Me and my team are using the custom registry feature of package manager, and it’s been working really well for us. We have authentication working well, and even have a little “installer” that runs inside of unity that someone can run in order to set up authentication for a project. We are running into one little bootstrapping issue here. Consider the following events:
Person A creates a project, set up with authentication and multiple packages.
Person A stores this project onto a repository.
Person B clones the project onto their local machine.
Person B doesn’t yet have authentication, and so the project gives compile errors since it cannot resolve the requested packages that have been used.
Person B cannot run the custom “Installer” due to these compile errors.
So far we have been getting around this issue by having person B use the installer on an empty project, which sets up the computer-wide authentication, which then works for the cloned project. But it would be really nice if the project itself could take you through the custom auth flow without giving you a bunch of noisy “cannot authorize host” errors. But in order to do that, we would need to somehow manage to run code inside of a project that has compile errors, which seems impossible.
We plan on improving the UX around custom registry authentication, but not in the near future.
In the meantime, I can suggest workarounds that may simplify your life a bit:
You could try moving the “authentication” part of your Installer code to a script instead of C# code. Users could then simply run it by double-clicking it, prior to opening the project.

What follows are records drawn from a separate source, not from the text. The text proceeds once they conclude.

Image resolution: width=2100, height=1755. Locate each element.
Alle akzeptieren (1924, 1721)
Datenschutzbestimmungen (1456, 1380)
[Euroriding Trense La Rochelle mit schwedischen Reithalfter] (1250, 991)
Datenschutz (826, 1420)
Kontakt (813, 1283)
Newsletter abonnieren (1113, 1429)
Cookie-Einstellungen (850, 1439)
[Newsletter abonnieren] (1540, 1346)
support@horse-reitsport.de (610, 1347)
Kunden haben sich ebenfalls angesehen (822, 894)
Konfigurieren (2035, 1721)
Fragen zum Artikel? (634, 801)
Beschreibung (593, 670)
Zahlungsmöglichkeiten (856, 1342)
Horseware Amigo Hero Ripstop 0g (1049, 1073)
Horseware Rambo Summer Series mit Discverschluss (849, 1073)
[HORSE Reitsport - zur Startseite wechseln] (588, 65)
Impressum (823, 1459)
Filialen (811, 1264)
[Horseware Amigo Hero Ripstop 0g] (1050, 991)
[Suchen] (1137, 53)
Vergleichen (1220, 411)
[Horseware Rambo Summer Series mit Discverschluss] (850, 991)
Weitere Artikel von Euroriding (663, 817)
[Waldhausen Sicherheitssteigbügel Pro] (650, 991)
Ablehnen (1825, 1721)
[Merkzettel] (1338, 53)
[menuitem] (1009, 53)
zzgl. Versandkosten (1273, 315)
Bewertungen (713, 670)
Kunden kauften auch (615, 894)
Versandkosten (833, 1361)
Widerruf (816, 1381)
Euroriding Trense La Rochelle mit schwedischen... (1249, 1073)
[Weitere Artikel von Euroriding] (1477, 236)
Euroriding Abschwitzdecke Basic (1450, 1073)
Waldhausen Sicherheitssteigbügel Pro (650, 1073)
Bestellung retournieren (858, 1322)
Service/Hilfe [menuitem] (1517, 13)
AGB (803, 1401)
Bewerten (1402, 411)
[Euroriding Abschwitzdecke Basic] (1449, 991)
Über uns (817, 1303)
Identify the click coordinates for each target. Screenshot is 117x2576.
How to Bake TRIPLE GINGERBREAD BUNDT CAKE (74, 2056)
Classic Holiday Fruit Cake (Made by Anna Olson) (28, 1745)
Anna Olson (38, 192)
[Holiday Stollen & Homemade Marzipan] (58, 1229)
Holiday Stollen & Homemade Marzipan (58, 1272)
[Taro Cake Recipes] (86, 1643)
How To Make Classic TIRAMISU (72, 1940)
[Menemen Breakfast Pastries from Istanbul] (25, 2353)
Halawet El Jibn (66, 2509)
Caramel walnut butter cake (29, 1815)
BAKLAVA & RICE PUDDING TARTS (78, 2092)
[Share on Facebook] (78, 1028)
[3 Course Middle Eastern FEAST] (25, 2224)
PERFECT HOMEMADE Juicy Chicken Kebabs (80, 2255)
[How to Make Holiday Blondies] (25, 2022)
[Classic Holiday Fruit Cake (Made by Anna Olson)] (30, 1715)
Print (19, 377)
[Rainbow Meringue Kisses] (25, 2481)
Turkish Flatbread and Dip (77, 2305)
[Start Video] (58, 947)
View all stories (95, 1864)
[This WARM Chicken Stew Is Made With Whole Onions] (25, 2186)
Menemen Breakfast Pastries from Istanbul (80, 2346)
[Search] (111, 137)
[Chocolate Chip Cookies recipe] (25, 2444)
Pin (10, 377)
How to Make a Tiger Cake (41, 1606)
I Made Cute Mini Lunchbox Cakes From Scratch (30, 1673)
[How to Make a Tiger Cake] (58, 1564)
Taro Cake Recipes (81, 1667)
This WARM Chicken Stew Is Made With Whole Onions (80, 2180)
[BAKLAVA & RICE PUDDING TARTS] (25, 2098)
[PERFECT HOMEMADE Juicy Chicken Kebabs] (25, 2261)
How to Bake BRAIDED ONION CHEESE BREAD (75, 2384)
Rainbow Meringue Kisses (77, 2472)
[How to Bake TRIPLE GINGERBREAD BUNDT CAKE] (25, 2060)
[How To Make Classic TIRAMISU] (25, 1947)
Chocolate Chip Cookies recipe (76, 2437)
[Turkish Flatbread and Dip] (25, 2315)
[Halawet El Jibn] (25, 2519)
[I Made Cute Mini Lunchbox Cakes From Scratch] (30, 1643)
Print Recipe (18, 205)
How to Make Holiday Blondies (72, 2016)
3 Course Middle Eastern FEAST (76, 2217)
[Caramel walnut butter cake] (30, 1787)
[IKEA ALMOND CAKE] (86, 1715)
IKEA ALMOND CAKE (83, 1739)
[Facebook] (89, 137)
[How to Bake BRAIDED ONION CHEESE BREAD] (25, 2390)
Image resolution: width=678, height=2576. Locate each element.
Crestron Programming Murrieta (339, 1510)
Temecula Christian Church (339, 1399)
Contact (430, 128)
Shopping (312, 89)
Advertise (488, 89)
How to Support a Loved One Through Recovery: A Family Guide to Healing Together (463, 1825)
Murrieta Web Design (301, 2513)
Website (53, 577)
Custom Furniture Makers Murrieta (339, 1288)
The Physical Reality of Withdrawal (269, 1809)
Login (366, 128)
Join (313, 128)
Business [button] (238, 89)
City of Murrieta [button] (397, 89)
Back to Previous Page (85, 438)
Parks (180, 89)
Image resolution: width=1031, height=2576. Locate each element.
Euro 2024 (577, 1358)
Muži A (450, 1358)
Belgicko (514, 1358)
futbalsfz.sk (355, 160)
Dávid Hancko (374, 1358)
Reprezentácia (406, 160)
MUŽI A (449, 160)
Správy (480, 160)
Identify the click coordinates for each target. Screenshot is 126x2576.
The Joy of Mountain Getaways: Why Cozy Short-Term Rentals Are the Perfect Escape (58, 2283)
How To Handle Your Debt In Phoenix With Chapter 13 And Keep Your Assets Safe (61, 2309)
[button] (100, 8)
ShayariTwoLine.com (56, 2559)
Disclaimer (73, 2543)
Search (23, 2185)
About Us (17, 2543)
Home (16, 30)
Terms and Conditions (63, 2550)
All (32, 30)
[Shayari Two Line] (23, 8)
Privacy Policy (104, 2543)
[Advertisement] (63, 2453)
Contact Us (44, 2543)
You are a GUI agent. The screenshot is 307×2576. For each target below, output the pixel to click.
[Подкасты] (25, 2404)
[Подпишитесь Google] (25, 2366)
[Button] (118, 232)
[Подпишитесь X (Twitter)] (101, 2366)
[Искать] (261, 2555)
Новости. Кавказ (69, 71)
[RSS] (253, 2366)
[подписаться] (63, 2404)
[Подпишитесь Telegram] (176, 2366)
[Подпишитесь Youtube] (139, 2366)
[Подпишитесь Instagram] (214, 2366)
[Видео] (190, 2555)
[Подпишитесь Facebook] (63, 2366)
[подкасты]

You could try compiling your “Installer” code into a DLL, and include that DLL instead on the project. You can trigger code on Launch by following the steps described here: https://docs.unity3d.com/Manual/RunningEditorCodeOnLaunch.html. There’s a caveat though (it might not apply to newer versions of the Editor): this code may fail to run the first time the project is opened, because the DLL is not yet registered with the Asset Database, so you will still have errors. However, the DLL will have been imported, so on second project open, the code should run.
Hopefully either of these workarounds will improve your team’s quality of life somewhat until we can make npm authentication a bit more first-class citizen. Thank you for your patience and understanding!